1: https://auth0.com/blog/the-real-story-behind-es4/

AS3 added classes and static typing on top of ECMAScript, but lost out to regular ES3 in browsers.

In a surprising twist of history, AS3's ideas were rediscovered years later with a language called Typescript that among other things added classes and static typing...

Flash development's language and tools were surprisingly ahead of their time!

There is still no replacement tooling on the web, the way you can manage movie clips (as instances), attach animations, control the timeline.. (compose them)... That was really a joy.. Also was awesome the feedback loop within the ide (just hit ctrl+enter) to run it and try it. On these times, flash was also the predominant option for embedding video on websites.. (there are lot's of stories that are coming back to now: preloading, lazy loading, easing... (I still follow Robert Penner for they ease equations). Thought people still uses tweenlite ;)
Ha hey, Greensock was and was and is the best, and it’s still going strong for Js. Frankly we could probably get half the experience of flash if we all just went and worked with that library!
> AS3 added classes and static typing on top of ECMAScript, but lost out to regular ES3 in browsers.

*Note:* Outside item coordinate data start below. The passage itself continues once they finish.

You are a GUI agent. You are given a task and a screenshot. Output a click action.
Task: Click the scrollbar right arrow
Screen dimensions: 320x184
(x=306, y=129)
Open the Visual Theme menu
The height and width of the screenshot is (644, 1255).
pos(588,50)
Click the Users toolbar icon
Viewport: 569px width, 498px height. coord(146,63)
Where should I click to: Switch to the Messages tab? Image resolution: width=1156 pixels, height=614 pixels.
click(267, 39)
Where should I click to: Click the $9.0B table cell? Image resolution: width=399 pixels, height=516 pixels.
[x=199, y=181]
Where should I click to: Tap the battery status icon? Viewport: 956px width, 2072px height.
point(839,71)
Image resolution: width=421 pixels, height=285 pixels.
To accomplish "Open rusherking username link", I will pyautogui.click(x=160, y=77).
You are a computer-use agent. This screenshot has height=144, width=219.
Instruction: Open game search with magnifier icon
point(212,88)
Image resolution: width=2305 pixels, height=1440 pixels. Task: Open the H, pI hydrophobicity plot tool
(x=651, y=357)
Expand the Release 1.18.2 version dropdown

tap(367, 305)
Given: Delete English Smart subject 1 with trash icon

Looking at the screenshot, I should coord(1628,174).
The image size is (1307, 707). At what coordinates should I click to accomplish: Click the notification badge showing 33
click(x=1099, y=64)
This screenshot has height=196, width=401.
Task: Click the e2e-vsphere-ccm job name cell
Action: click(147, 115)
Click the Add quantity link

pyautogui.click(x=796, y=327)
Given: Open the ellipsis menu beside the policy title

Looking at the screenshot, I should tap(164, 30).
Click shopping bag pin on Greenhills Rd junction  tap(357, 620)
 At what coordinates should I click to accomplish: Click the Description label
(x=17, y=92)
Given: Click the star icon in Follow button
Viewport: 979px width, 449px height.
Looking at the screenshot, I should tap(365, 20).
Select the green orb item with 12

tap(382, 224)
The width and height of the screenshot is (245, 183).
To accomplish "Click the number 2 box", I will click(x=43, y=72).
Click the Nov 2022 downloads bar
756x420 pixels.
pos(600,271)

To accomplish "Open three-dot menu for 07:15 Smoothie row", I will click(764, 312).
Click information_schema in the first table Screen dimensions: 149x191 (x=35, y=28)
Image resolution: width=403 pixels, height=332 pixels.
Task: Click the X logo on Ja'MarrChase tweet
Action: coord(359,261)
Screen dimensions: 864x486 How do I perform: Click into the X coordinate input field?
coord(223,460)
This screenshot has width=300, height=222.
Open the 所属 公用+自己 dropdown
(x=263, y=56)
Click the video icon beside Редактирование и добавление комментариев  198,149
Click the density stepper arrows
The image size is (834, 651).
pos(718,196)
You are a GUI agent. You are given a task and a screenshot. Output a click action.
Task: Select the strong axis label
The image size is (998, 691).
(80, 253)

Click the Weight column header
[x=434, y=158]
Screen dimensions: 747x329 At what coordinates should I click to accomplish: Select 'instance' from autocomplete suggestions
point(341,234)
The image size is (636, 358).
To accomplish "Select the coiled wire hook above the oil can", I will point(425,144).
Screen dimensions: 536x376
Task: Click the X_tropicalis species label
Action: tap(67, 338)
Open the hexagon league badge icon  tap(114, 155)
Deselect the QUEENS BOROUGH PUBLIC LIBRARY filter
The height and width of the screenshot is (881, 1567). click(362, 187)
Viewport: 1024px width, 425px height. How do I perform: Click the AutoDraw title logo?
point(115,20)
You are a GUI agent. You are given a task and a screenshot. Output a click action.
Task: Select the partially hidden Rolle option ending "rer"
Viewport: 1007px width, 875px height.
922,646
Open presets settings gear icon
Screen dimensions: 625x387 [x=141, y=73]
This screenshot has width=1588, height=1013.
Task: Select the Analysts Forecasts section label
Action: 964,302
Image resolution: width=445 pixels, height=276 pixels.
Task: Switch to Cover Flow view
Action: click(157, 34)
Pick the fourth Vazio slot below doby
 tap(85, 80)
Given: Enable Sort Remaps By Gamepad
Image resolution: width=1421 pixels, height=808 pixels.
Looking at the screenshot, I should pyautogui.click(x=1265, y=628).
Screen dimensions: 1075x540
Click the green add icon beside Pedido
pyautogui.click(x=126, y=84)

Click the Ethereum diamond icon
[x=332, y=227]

That's a bit jumbled. AS3 was an early implementation of the ECMAScript 4th edition spec - Macromedia/Adobe implemented it expecting that the same changes would soon be coming to standard JS. ECMA later wound up abandoning that spec (for reasons unrelated to Flash), leaving AS3 sort of stranded as its own separate language.

They were! We had much better build and art pipelines than many of the PC games I’ve worked on. And the metrics data tracking and ugly anti user behavioral stuff was years ahead of itself.
Apt that it was originally called Future Splash.